Women make up majority of senior social care managers but face ‘glass ceiling effect’ in reaching the top

Representation of women falls the further up the management chain they go, finds Community Care survey of British local authority social services departments

Photo credit: Rex/Image Source
Photo credit: Rex/Image Source

Women account for most senior managers in social services but still face a “glass ceiling effect” in reaching the very top, research by Community Care has found.

Just over three-fifths of staff (61%) in the top three tiers of British local authority departments responsible for social care are women, but they account for only 51% of directors, figures obtained from 171 of the 206 relevant councils show.

Women’s representation is higher, across Britain, among second-tier managers (53%) and significantly greater among third-tier management staff (64%) than it is among directors.

The social services workforce in England is 82% female, while 77% of all managers across adults’ and children’s services departments are women, according to latest figures from the National Minimum Data Set for Social Care.

This means that in spite of making up the majority of staff at all levels, women’s representation falls progressively the further up the management chain they go.

Online Graphing
Chart by ChartGo

“Although the number of women in management and very senior management compares very favourably with other professions, they are still low in relation to the number of women in the children’s and adults’ workforce,” said Dave Hill, chair of the Association of Directors of Children’s Services workforce development committee. “What I would suspect is that there is still a glass ceiling effect going on.”

Reasons for the trend could include men being more willing to move regions or work away from home to take up a promotion.

“I personally have never been prepared to – when I had kids I decided I didn’t want to drag the family around the country,” said Hill. “But I think that may be part of it, also being prepared to live away from home is becoming more prevalent, with people taking a job in London when they live in Manchester.”

Dave Hill (Credit: Tom Parkes - tomparkes.com)

Dave Hill (Credit: Tom Parkes – tomparkes.com)

He added: “Without wishing to stereotype, it seems blokes think they can do a job for six months and then move on to the next one but my sense is that women may think they have to do the job for six years before they move on to the next.”

“A lot of people come into social care because it can fit in with family patterns but while that’s fine in frontline roles it becomes harder at senior levels,” said Debbie Sorkin, chief executive of the National Skills Academy for Adult Social Care. “I’ve seen few instances of job shares being used.”
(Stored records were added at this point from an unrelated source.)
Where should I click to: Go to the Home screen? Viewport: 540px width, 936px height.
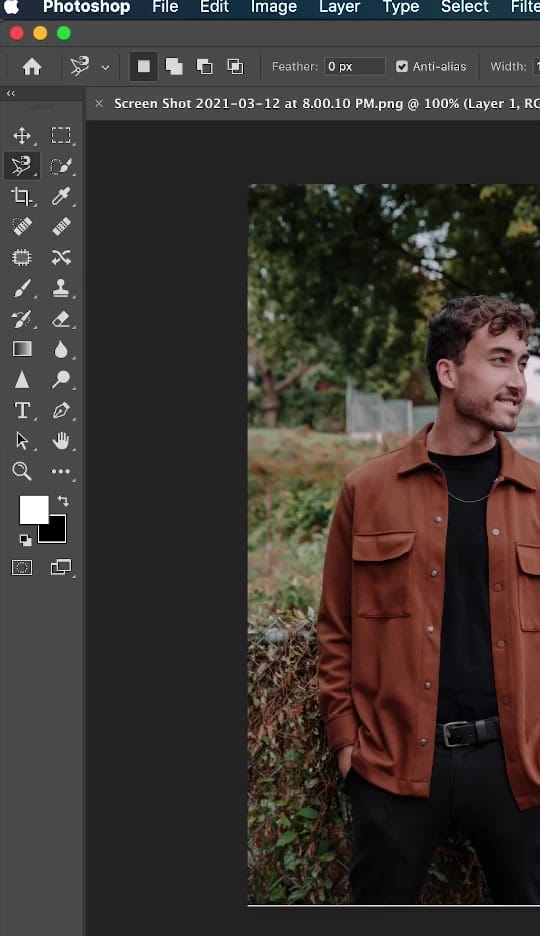tap(32, 66)
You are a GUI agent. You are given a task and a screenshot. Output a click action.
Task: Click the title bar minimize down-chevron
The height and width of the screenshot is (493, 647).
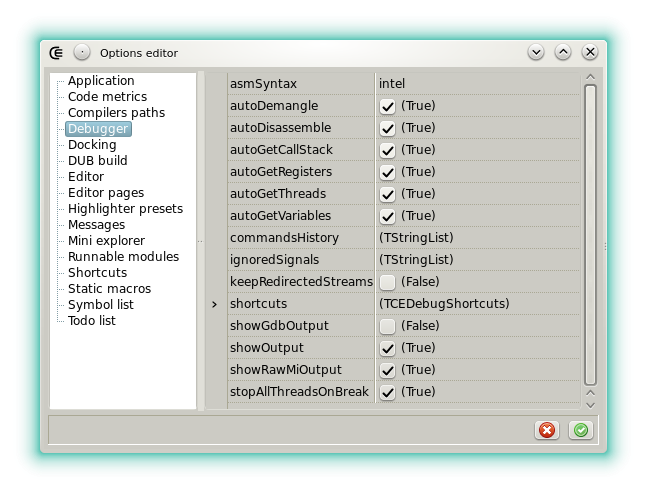(x=536, y=52)
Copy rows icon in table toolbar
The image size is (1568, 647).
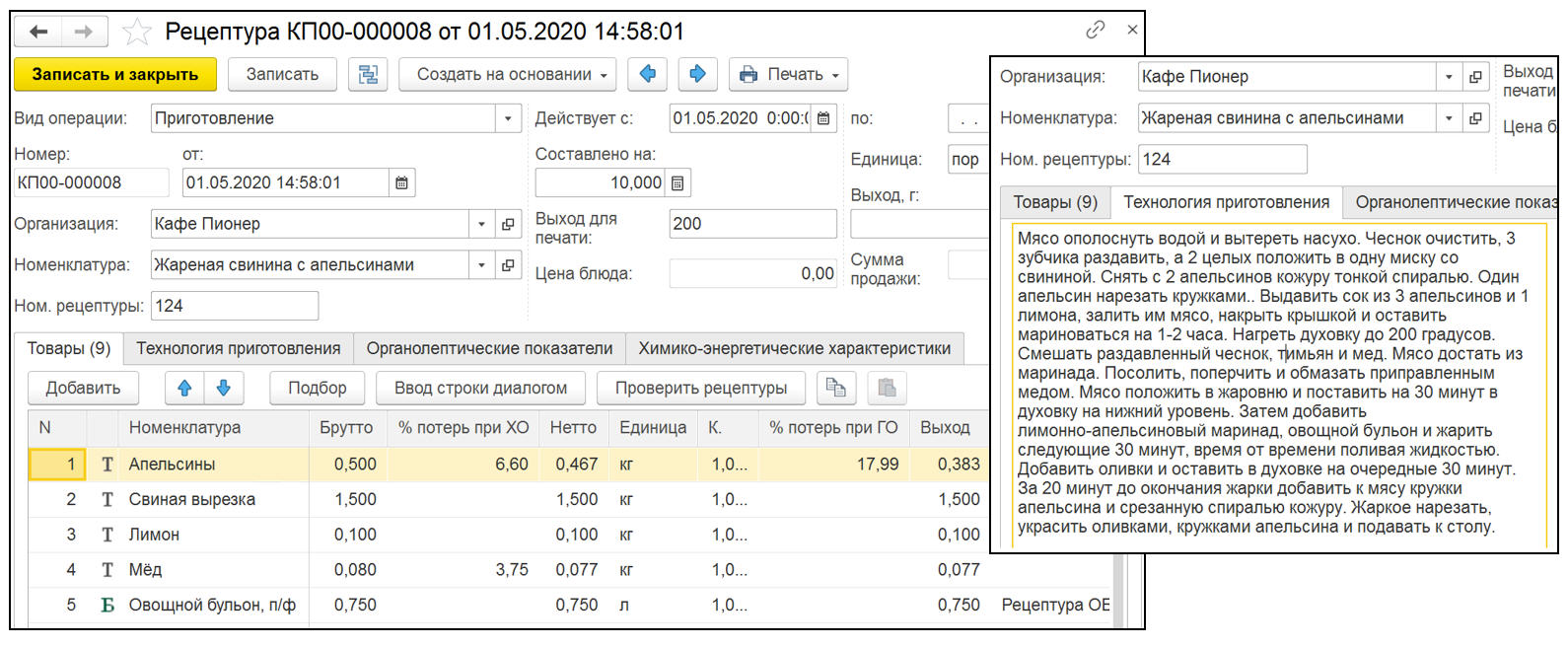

Hill said that existing leadership programmes were supporting female managers in social care to seek and secure promotion, singling out the Virtual Staff College’s senior leadership programme for children’s services, targeted at assistant directors and people at equivalent levels.

Hill said the 12-month programme was “oversubscribed among women”. Sorkin highlighted the importance of good mentoring and coaching, which are included on the skills academy’s leadership programmes, in supporting people to progress through the ranks.

“It’s about getting people to think and reflect for themselves that they could make a role change.”

Women currently hold many of the major national roles in social care in England. Alongside Sorkin, Andrea Sutcliffe is chief inspector of adult social care at the Care Quality Commission, Annie Hudson is chief executive of The College of Social Work, Lyn Romeo and Isabelle Trowler are the two chief social workers, Debbie Jones is director of social care at Ofsted and Sharon Allen is chief executive of Skills for Care.

Sorkin said this picture could also provide impetus for other women in social care to believe they could rise up the career ladder.

“There’s something about having people in those roles to show that this is not an aberration and people won’t have to strive to be different to reach senior positions.”

Lower proportion of female directors in Scotland and Wales

While 53.5% of directors in English councils were women, just 36% of Scottish first-tier managers were women, as were 46% of directors in Wales. There was also a particularly sharp drop-off in women’s representation in Wales between tier three, where 73% of managers are female, and tier two, where just 45% are women. England was the only country in which women’s representation was higher at director level (53.5%) than at tier two (53%).

In England, 59% of directors with responsibility for children’s services – either alone or in addition to other responsibilities – were women, compared with half of directors with responsibility for adults’ services.

However, the Association of Directors of Adult Social Services says about 55% of its director members are women, so this result may reflect the fact that responses to Community Care’s survey were obtained from 124 of the 152 English councils.

About the survey

Councils were asked to provide the gender, along with job titles, of all staff in the top three tiers of management in departments responsible for adults’ or children’s social care. While some councils provided details only for managers with social care responsibilities, others provided details for all managers, including those with responsibilities in education, public health or housing. All responses were included in the published results.

In the few instances where a job was shared both postholders were counted. In England, 40% of councils had a director who was was responsible for all of their adults’ and children’s social services functions; a further three (2%) had a director whose responsibilities cut across both service areas.

A few of the first-tier managers in England were not the statutory director of children’s or adults’ services because of the way their authority was structured. In Essex, for example, though Dave Hill holds both statutory roles, he is not responsible for operational social care functions, which are overseen by other directors.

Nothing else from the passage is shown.